Anatomy of a job script

A typical job script looks like:

#!/bin/bash
#PBS –l nodes=1:ppn=20
#PBS –l walltime=1:00:00
#PBS -o stdout.$PBS_JOBID
#PBS -e stderr.$PBS_JOBID

module load MATLAB
cd $PBS_O_WORKDIR

matlab -r fibo

We can distinguish 4 sections in the script:

  1. The first line simply tells that this is a shell script.
  2. The second block, the lines that start with #PBS, specify the resources and tell the resource manager where to store the standard output and standard error from the program. To ensure unique file names, the author of this script has chosen to put the "Job ID", a unique ID for every job, in the name.
  3. The next two lines create the proper environment to run the job: it loads a module and changes the working directory to the directory from which the job was submitted (this is what is stored in the environment variable$PBS_O_WORKDIR).
  4. Finally the script executes the commands that are the core of the job. In this simple example, this is just a single command, but it could as well be a whole bash script.

In other pages of the documentation in this section, we'll go into more detail on specifying resource requirements, output redirection and notifications and on environment variables that are set by the scheduler and can be used in your job.

Assuming that this script is called myscript.pbs, the job can then be submitted to the queueing system with the command qsub myscript.pbs.

Note that if you use a system at the KU Leuven, including the Tier-1 system BrENIAC, you need credits. When submitting your job, you also need to tell qsub which credits to use. We refer to the page on "Credit system basics".

Structure of this documentation section

  • The page on specifying job requirements describes everything that goes in the second block of your job script: the specification of the resources, notifications, etc.
  • The page on starting programs in your job describes the third and fourth block: Setting up the environment and starting a program.
  • The page on starting and managing jobs describes the main Torque and Moab commands to submit and then manage your jobs and to follow up how they proceed trough the scheduling software.
  • The worker framework is a framework developed at the VSC to bundle a lot of small but related jobs into a larger parallel job.

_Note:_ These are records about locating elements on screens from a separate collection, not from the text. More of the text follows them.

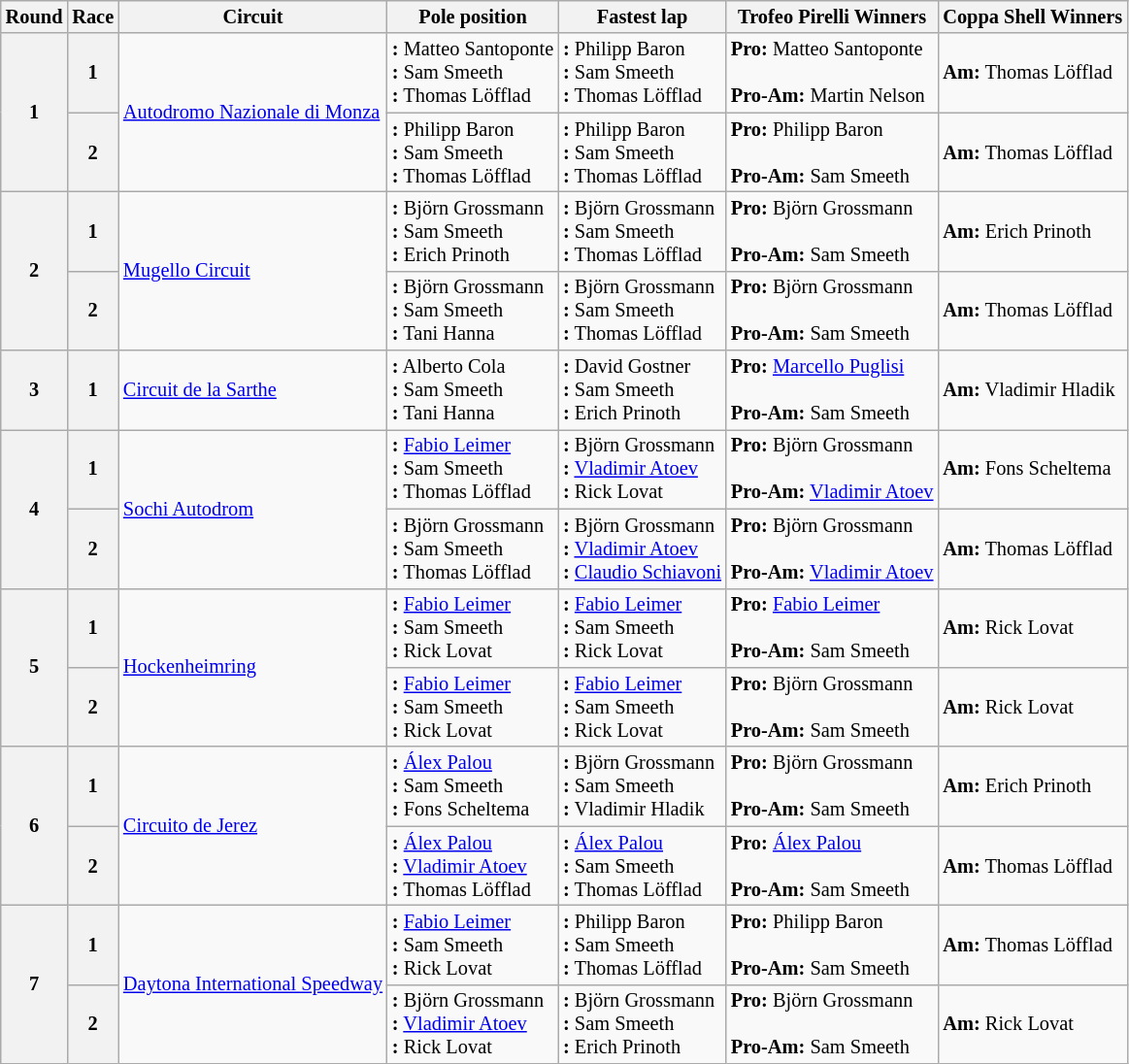
Pro: Marcello PuglisiPro-Am: Sam Smeeth (832, 390)
: Álex Palou: Sam Smeeth: Fons Scheltema (473, 786)
Circuit (252, 17)
Round (35, 17)
Am: Vladimir Hladik (1033, 390)
3 (35, 390)
: Álex Palou: Vladimir Atoev: Thomas Löfflad (473, 866)
Trofeo Pirelli Winners (832, 17)
Pro: Álex PalouPro-Am: Sam Smeeth (832, 866)
5 (35, 668)
Pro: Fabio LeimerPro-Am: Sam Smeeth (832, 628)
: Matteo Santoponte: Sam Smeeth: Thomas Löfflad (473, 73)
6 (35, 825)
: Björn Grossmann: Vladimir Atoev: Claudio Schiavoni (643, 548)
Circuit de la Sarthe (252, 390)
Race (93, 17)
Circuito de Jerez (252, 825)
: Álex Palou: Sam Smeeth: Thomas Löfflad (643, 866)
7 (35, 984)
: David Gostner: Sam Smeeth: Erich Prinoth (643, 390)
Pole position (473, 17)
Coppa Shell Winners (1033, 17)
Mugello Circuit (252, 270)
Pro: Matteo SantopontePro-Am: Martin Nelson (832, 73)
Sochi Autodrom (252, 509)
Fastest lap (643, 17)
: Alberto Cola: Sam Smeeth: Tani Hanna (473, 390)
Am: Fons Scheltema (1033, 469)
Hockenheimring (252, 668)
4 (35, 509)
: Fabio Leimer: Sam Smeeth: Thomas Löfflad (473, 469)
Autodromo Nazionale di Monza (252, 113)
: Björn Grossmann: Sam Smeeth: Vladimir Hladik (643, 786)
: Björn Grossmann: Sam Smeeth: Tani Hanna (473, 311)
Daytona International Speedway (252, 984)
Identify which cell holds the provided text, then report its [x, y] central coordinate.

This makes life a lot easier for the scheduler as the scheduler is optimised to run a limited number of large long-duration jobs as efficient as possible and not to deal with thousands or millions of small short jobs.

Some background information

For those readers who want some historical background to understand where the complexity comes from.

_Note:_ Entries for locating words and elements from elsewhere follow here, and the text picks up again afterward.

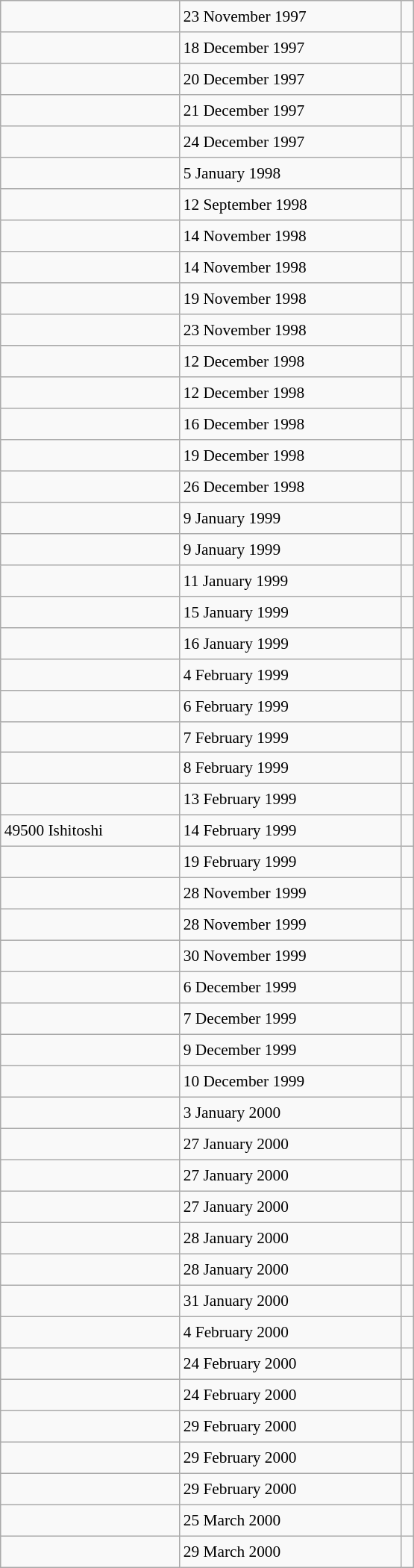
13 February 1999 [291, 799]
16 December 1998 [291, 423]
21 December 1997 [291, 110]
49500 Ishitoshi [90, 830]
11 January 1999 [291, 580]
20 December 1997 [291, 79]
25 March 2000 [291, 1519]
24 December 1997 [291, 142]
26 December 1998 [291, 486]
23 November 1998 [291, 330]
18 December 1997 [291, 48]
23 November 1997 [291, 16]
9 December 1999 [291, 1050]
30 November 1999 [291, 956]
5 January 1998 [291, 173]
6 December 1999 [291, 987]
15 January 1999 [291, 611]
4 February 2000 [291, 1331]
4 February 1999 [291, 674]
7 December 1999 [291, 1018]
3 January 2000 [291, 1111]
16 January 1999 [291, 642]
19 November 1998 [291, 298]
19 February 1999 [291, 862]
29 March 2000 [291, 1550]
6 February 1999 [291, 705]
10 December 1999 [291, 1081]
14 February 1999 [291, 830]
19 December 1998 [291, 454]
31 January 2000 [291, 1299]
12 September 1998 [291, 204]
7 February 1999 [291, 736]
8 February 1999 [291, 768]
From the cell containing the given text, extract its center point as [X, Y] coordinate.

In the ’90s of the previous century, there was a popular resource manager called Portable Batch System, developed by a contractor for NASA. This was open-sourced. But that contractor was acquired by another company that then sold the rights to Altair Engineering that evolved the product into the closed-source product PBSpro (which was then open-sourced again in the summer of 2016). The open-source version was forked by another company that is now known as Adaptive Computing and renamed to Torque. Torque remained open–source. The name stands for Terascale Open-source Resource and QUEue manager. Even though the name was changed, the commands remained which explains why so many commands still have the abbreviation PBS in their name.

The scheduler Moab evolved from MAUI, an open-source scheduler. Adaptive Computing, the company behind Torque and Moab, contributed a lot to MAUI but then decided to start over with a closed source product. They still offer MAUI on their website though. MAUI used to be widely used in large USA supercomputer centres, but most now throw their weight behind SLURM with or without another scheduler.